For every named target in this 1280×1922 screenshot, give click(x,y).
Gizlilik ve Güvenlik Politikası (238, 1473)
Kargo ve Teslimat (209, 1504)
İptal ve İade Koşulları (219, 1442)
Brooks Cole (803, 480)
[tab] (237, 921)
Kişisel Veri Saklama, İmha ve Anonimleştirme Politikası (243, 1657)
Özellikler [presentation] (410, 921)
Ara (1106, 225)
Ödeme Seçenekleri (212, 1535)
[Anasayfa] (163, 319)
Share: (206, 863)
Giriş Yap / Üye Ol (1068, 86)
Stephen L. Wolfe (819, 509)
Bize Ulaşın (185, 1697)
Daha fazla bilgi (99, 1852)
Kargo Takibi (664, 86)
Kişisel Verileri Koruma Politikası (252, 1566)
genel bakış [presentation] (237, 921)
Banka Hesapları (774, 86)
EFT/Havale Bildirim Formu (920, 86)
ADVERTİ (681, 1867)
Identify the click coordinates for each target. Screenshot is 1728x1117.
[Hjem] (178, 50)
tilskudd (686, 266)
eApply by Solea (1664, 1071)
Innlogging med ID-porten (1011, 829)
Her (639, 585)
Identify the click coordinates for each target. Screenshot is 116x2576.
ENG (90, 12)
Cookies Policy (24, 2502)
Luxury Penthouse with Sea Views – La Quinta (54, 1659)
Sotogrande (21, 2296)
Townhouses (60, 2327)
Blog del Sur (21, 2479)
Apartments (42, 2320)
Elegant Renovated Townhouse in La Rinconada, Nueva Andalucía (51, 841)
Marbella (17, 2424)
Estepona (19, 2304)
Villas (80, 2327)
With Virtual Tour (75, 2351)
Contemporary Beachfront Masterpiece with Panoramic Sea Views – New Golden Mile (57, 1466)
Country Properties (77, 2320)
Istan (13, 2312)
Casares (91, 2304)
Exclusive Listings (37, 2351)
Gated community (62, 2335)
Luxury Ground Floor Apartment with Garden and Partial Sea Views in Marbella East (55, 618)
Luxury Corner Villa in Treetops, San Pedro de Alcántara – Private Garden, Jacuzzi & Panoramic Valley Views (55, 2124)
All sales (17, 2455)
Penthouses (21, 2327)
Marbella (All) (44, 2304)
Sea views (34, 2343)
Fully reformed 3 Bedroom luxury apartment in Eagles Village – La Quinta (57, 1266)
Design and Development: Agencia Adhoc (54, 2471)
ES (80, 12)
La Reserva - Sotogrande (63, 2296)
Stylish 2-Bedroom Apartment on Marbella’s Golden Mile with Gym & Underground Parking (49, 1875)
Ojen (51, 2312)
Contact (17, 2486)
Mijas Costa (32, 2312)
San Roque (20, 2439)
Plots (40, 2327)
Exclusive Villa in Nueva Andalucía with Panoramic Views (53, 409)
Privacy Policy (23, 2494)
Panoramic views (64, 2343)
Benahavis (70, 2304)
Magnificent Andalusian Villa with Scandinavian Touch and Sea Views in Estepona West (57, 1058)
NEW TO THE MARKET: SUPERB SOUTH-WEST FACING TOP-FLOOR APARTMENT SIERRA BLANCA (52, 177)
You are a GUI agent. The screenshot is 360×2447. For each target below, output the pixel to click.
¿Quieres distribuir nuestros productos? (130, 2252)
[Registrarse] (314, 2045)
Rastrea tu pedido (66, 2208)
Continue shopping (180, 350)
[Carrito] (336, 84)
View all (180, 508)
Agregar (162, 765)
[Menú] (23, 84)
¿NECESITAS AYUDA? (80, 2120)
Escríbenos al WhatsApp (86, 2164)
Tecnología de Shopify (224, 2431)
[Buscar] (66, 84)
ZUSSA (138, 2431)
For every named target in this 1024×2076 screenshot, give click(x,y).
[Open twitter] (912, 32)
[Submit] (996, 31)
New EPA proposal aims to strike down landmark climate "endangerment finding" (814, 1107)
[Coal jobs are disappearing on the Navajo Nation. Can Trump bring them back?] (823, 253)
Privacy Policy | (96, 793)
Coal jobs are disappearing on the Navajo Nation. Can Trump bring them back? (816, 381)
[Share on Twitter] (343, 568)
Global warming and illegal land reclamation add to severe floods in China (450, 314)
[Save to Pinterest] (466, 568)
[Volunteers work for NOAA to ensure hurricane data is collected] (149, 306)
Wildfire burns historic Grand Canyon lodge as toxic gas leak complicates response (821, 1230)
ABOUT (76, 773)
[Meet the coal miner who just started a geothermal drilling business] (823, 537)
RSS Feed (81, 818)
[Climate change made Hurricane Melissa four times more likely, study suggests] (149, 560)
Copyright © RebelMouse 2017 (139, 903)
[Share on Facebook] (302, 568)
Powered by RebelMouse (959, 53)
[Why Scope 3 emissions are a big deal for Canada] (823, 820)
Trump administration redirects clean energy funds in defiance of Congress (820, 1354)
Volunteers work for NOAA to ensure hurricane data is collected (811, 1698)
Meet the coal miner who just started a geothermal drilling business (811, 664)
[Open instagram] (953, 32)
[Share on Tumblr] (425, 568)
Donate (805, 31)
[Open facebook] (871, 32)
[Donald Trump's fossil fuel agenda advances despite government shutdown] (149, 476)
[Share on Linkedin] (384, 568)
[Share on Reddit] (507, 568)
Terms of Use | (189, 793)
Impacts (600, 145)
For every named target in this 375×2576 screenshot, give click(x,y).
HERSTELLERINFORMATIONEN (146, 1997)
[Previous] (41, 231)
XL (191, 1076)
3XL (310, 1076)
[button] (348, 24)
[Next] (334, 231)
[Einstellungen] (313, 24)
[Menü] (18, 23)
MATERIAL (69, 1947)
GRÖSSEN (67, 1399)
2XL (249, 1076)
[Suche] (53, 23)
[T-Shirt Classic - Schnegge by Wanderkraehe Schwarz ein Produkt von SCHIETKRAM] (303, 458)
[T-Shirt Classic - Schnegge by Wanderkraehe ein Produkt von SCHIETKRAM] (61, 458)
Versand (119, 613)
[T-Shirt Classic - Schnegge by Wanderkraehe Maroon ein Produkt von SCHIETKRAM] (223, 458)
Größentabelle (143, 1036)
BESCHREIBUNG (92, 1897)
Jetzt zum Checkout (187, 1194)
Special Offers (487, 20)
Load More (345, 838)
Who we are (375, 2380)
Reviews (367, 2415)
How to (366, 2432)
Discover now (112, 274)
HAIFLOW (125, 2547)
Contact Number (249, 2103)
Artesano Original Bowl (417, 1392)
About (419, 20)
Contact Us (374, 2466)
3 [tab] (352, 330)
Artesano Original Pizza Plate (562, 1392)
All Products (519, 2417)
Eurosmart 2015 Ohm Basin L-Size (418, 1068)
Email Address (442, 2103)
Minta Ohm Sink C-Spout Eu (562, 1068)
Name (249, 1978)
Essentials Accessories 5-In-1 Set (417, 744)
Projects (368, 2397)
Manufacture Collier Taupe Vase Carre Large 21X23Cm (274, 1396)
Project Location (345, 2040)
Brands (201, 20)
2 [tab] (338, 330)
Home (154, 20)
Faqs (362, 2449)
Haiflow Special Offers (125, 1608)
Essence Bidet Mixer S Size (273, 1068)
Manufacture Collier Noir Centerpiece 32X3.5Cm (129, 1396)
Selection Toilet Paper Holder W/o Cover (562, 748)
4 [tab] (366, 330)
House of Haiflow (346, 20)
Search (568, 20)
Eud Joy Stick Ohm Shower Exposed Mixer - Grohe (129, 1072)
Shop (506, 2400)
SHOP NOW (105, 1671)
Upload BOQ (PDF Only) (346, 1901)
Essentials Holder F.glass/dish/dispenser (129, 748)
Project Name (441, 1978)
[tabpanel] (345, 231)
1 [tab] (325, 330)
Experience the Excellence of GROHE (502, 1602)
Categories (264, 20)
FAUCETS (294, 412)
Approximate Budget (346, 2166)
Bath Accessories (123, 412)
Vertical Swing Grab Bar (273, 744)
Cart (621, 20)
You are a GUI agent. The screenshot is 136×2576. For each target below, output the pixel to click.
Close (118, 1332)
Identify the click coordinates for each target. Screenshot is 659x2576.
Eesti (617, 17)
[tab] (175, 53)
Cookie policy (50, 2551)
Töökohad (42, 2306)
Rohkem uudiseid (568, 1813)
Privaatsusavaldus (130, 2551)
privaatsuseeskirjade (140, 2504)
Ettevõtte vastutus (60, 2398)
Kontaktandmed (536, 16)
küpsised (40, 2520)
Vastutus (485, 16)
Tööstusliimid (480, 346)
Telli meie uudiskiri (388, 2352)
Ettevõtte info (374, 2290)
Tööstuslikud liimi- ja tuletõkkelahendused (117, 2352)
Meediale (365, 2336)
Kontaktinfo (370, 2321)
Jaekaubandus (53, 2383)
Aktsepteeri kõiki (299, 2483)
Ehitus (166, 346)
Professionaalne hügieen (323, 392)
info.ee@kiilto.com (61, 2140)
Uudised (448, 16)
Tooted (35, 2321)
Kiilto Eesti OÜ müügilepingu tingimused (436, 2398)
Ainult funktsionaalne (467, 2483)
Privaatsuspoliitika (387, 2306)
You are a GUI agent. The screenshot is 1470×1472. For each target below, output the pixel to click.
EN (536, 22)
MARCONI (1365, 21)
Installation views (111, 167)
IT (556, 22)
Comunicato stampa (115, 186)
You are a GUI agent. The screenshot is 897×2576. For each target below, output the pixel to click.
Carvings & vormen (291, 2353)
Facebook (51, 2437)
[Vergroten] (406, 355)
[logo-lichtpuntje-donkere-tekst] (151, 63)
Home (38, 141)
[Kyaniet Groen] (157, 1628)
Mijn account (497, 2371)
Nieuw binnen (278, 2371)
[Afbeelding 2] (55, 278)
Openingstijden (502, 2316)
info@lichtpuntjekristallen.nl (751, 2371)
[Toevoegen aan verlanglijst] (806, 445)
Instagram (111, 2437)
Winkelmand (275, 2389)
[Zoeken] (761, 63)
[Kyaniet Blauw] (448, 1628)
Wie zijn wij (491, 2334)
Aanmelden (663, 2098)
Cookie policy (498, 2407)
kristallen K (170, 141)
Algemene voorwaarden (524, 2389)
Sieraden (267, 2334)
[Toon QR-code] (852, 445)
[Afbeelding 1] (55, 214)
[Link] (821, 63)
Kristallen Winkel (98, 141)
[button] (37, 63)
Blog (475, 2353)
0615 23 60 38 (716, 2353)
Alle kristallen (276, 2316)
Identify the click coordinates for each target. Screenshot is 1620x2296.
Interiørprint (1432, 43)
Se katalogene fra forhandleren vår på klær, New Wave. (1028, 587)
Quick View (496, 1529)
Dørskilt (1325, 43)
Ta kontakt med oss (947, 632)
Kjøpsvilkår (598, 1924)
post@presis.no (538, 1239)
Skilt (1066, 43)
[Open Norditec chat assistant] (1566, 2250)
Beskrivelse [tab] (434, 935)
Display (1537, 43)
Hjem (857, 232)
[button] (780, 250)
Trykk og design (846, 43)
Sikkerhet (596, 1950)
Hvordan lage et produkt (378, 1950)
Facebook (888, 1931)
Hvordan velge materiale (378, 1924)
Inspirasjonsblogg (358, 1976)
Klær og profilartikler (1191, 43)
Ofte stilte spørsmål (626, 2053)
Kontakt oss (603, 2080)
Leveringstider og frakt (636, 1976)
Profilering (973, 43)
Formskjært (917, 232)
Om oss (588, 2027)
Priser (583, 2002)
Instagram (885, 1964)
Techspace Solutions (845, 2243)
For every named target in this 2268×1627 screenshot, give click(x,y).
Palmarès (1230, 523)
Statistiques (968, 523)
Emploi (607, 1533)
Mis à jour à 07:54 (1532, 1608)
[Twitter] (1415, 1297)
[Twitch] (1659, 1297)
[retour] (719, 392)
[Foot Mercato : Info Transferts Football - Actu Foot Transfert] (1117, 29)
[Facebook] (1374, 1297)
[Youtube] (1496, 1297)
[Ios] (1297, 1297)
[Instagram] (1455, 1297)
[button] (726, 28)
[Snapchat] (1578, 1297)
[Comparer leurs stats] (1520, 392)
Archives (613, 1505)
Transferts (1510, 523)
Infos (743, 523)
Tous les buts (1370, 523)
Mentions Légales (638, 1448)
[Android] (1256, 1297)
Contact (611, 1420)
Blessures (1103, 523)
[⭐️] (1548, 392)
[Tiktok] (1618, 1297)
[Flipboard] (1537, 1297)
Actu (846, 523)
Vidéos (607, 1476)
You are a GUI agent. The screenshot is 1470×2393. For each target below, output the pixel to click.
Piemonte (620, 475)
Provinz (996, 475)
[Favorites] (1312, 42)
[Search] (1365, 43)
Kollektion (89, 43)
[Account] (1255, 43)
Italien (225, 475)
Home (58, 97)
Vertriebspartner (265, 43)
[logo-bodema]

━━━━━━━━━━━━━━━━

• PROBLEM TO WORK ON:
The lines to extract from the data above begin with the line containing "HAIFLOW (125, 2547)" and end with the line containing "Faqs (362, 2449)". Extract them exactly, including both.

• SOLUTION:
HAIFLOW (125, 2547)
Contact Number (249, 2103)
Artesano Original Bowl (417, 1392)
About (419, 20)
Contact Us (374, 2466)
3 [tab] (352, 330)
Artesano Original Pizza Plate (562, 1392)
All Products (519, 2417)
Eurosmart 2015 Ohm Basin L-Size (418, 1068)
Email Address (442, 2103)
Minta Ohm Sink C-Spout Eu (562, 1068)
Name (249, 1978)
Essentials Accessories 5-In-1 Set (417, 744)
Projects (368, 2397)
Manufacture Collier Taupe Vase Carre Large 21X23Cm (274, 1396)
Project Location (345, 2040)
Brands (201, 20)
2 [tab] (338, 330)
Home (154, 20)
Faqs (362, 2449)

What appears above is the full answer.